*TASK OBJECTIVE*
From the line containing "Given: Go to next page with right chevron" through the last line of the data, return those lines exactly as written and nothing more.

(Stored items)

#####

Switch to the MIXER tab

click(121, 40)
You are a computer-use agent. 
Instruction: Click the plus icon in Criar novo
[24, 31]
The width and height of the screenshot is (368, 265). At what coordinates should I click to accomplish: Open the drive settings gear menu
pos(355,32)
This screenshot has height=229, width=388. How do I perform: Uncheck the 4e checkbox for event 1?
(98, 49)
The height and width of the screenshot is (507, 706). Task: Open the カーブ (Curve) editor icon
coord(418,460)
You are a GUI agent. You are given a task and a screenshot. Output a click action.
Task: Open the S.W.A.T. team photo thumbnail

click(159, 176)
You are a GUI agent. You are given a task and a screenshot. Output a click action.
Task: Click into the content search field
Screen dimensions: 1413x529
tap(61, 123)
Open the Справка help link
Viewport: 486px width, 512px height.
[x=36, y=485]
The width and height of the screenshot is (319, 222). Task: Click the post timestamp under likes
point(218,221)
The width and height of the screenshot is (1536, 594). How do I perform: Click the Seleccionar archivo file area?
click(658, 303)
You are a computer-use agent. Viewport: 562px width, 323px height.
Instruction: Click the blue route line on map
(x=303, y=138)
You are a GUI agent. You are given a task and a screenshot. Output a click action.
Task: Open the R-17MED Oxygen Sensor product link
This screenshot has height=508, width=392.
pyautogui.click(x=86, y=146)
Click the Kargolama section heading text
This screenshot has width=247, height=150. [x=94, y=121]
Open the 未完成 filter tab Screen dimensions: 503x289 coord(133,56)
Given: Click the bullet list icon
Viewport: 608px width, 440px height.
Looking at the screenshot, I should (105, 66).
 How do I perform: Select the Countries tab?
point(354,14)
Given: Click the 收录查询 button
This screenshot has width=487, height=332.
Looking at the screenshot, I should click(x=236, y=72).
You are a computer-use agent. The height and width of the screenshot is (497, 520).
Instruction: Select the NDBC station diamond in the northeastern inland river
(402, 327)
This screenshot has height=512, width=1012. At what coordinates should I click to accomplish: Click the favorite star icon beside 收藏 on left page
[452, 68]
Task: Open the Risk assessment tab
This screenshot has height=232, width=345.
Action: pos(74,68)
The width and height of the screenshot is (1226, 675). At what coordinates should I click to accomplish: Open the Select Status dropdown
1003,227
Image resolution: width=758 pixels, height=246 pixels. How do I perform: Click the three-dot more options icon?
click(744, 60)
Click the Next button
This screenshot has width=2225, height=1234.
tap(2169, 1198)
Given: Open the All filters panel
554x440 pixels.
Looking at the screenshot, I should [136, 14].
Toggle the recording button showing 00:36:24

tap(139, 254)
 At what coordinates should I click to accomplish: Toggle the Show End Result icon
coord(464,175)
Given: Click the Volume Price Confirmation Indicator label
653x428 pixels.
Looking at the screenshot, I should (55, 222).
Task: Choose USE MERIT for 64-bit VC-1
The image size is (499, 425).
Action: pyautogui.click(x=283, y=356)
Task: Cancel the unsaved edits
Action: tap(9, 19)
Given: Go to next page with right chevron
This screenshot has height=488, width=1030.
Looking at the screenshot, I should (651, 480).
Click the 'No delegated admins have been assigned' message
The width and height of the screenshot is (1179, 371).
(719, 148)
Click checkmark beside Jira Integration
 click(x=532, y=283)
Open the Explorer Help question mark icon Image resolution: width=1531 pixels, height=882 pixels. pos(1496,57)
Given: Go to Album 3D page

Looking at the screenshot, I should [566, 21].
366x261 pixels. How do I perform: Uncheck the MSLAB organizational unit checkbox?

#####

*SOLUTION TO THE PROBLEM*
Given: Go to next page with right chevron
This screenshot has height=488, width=1030.
Looking at the screenshot, I should (651, 480).
Click the 'No delegated admins have been assigned' message
The width and height of the screenshot is (1179, 371).
(719, 148)
Click checkmark beside Jira Integration
 click(x=532, y=283)
Open the Explorer Help question mark icon Image resolution: width=1531 pixels, height=882 pixels. pos(1496,57)
Given: Go to Album 3D page

Looking at the screenshot, I should [566, 21].
366x261 pixels. How do I perform: Uncheck the MSLAB organizational unit checkbox?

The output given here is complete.